• [ЗАДАНИЕ 1]:
Переведите на английский язык предложение «Графиня забеспокоилась и поспешила к нему.» из отрывка о Толстом.
• [ЗАДАНИЕ 2]:
Сократите абзац отрывка о Толстом, начинающийся словами «В начале октября приехали Таня и Сергей», сохранив его основные факты.
• [ЗАДАНИЕ 3]:
Пожалуйста, продолжите отрывок о Толстом с того места, на котором он заканчивается.

• [ПРЕДОСТАВЛЕННЫЙ ТЕКСТ]:
* * *

Поначалу проект вдохновлял его – «О, как хорошо могло бы быть!» – но объем предстоящей работы испугал. «Нынче живо почувствовал потребность художественной работы и вижу невозможность отдаться ей от нее [жены], от неотвязного чувства о ней, от борьбы внутренней. Разумеется, борьба эта и возможность победы в этой борьбе важнее всех художественных произведений».
В начале октября приехали Таня и Сергей и хором принялись убеждать мать расстаться с отцом, обвиняли несчастную в том, что мучает его, угрожали назначить над ней опеку, если она не уедет или не станет вести себя иначе. Толстой разволновался.
Чтобы не слышать, пригласил Маковицкого совершить прогулку верхом. По возвращении, проехав двенадцать верст, Лев Николаевич лег, не раздеваясь. В семь часов был ужин, но к столу он не вышел. Графиня забеспокоилась и поспешила к нему. Муж лежал без сознания, «шевелил челюстями и издавал странные, негромкие, похожие на мычание звуки». На крики Софьи Андреевны сбежался весь дом: Сухотины, Сергей Львович, Бирюков, Булгаков, Маковицкий. Толстого раздели, уложили. Он водил рукой по одеялу и бормотал: «Общество… общество насчет трех… общество насчет трех…» В этой ситуации жена продемонстрировала исключительное присутствие духа: положила к ногам бутылки с горячей водой, на голову – компресс, приготовила кофе с ромом, принесла флакон с нюхательными солями. Вдруг начались судороги – Бирюков, Булгаков и Маковицкий с трудом удерживали ноги больного. Голова сползала с подушки, мышцы лица напряглись, глаза помутнели. Стоя на коленях, Софья Андреевна повторяла: «Господи! Только бы не на этот раз, только бы не на этот раз!..»

* * *

• [ИСХОДНЫЕ ДАННЫЕ]:
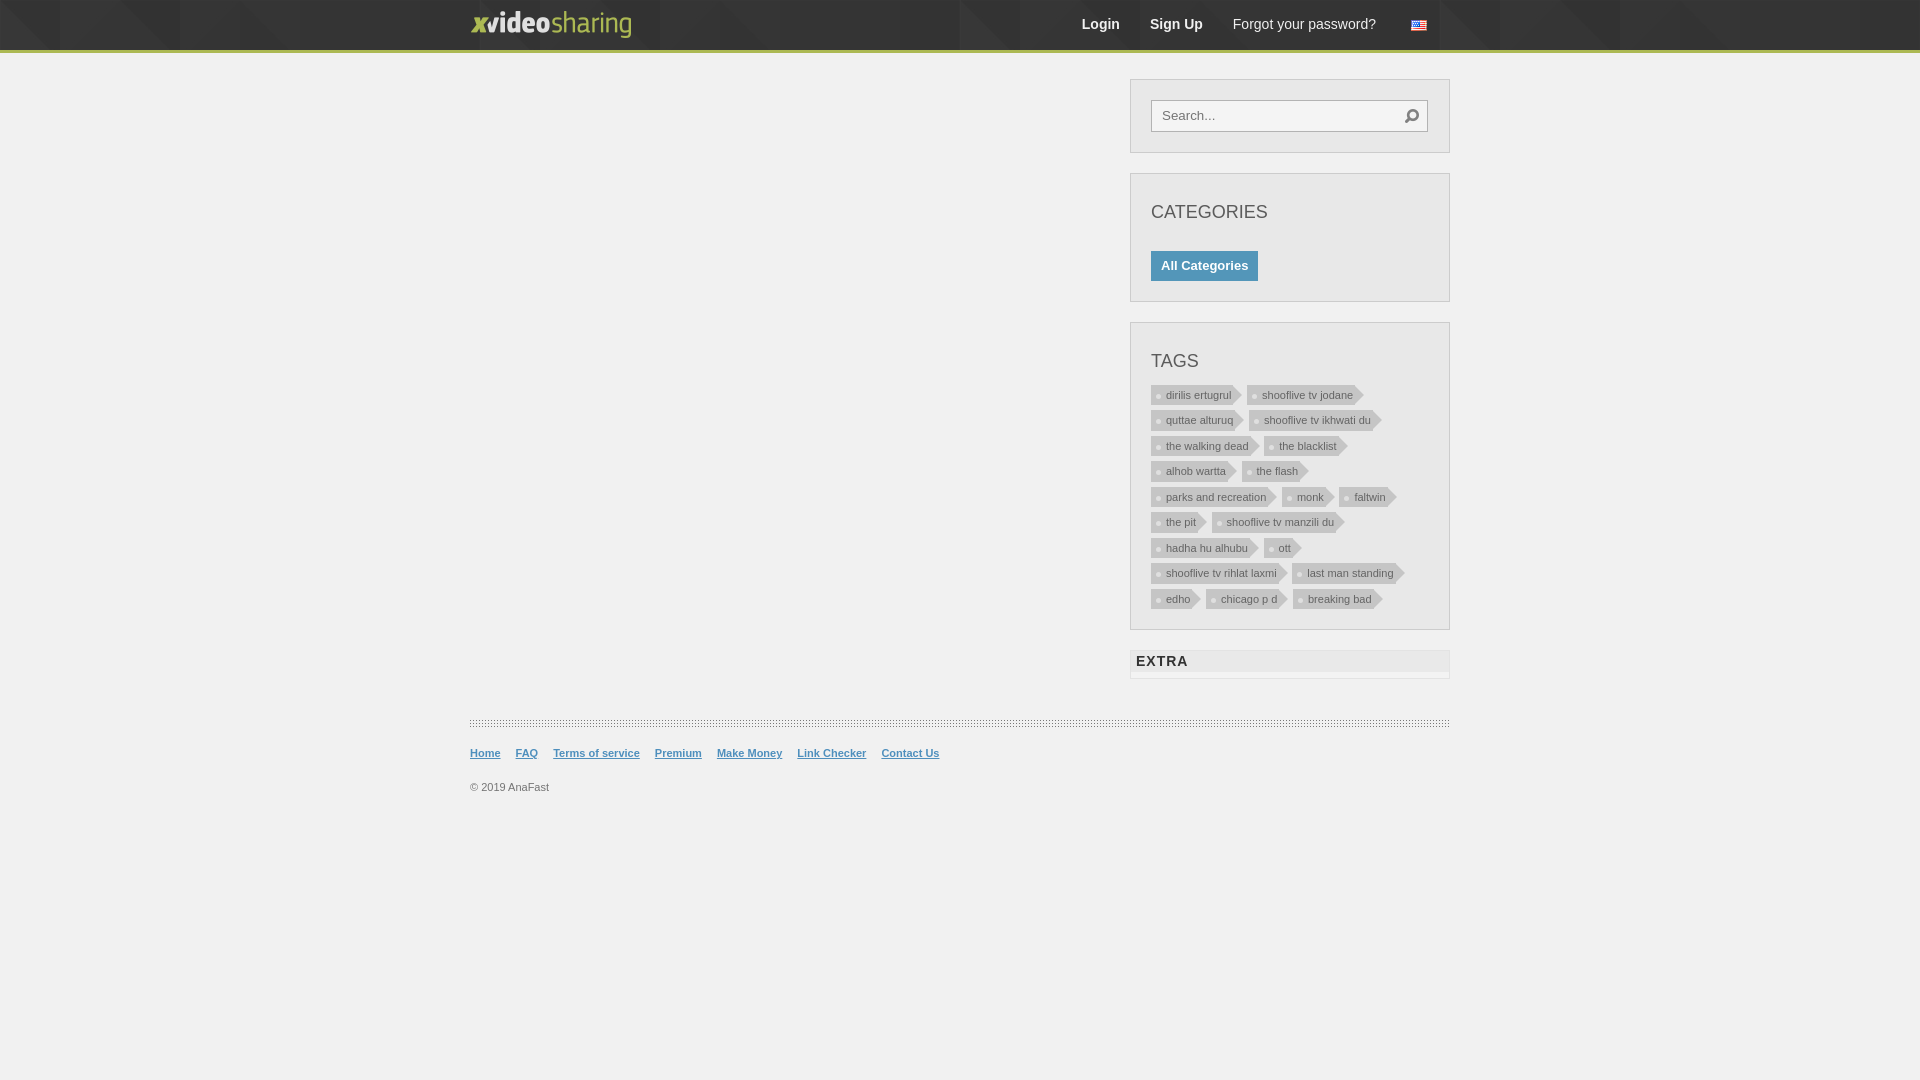 The height and width of the screenshot is (1080, 1920). Describe the element at coordinates (1210, 496) in the screenshot. I see `parks and recreation` at that location.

* * *

• [ОЖИДАЕМЫЙ ОТВЕТ 1]:
The countess grew worried and hurried to him.

• [ОЖИДАЕМЫЙ ОТВЕТ 2]:
В начале октября Таня и Сергей убеждали мать расстаться с отцом, обвиняли её в том, что она его мучает, и грозили опекой, если она не уедет или не изменит поведение. Толстой разволновался.

• [ОЖИДАЕМЫЙ ОТВЕТ 3]:
Из Телятников приехала Саша, с ней, нарушив запрет, Чертков. Но Владимир Григорьевич не решился показаться на глаза графине и сидел внизу в комнате Маковицкого. Каждые четверть часа получал новости от своего секретаря – Белинского. Без сомнения, у Черткова был план действий на случай смерти учителя: завладев завещанием, устранить вдову, забрать все последние рукописи… Несмотря на ужас происходящего, Софья Андреевна тоже не забывала о том, чтобы обеспечить свое будущее: пользуясь всеобщей растерянностью, завладела портфелем с бумагами, и только вмешательство Тани, которая видела это, заставило ее отступить. Более ловкая Саша забрала у отца записную книжку так, что мать не заметила. Судороги повторились пять раз, каждый приступ длился по три минуты. К одиннадцати часам вечера Толстой пришел в сознание, спросил, что случилось, и уснул.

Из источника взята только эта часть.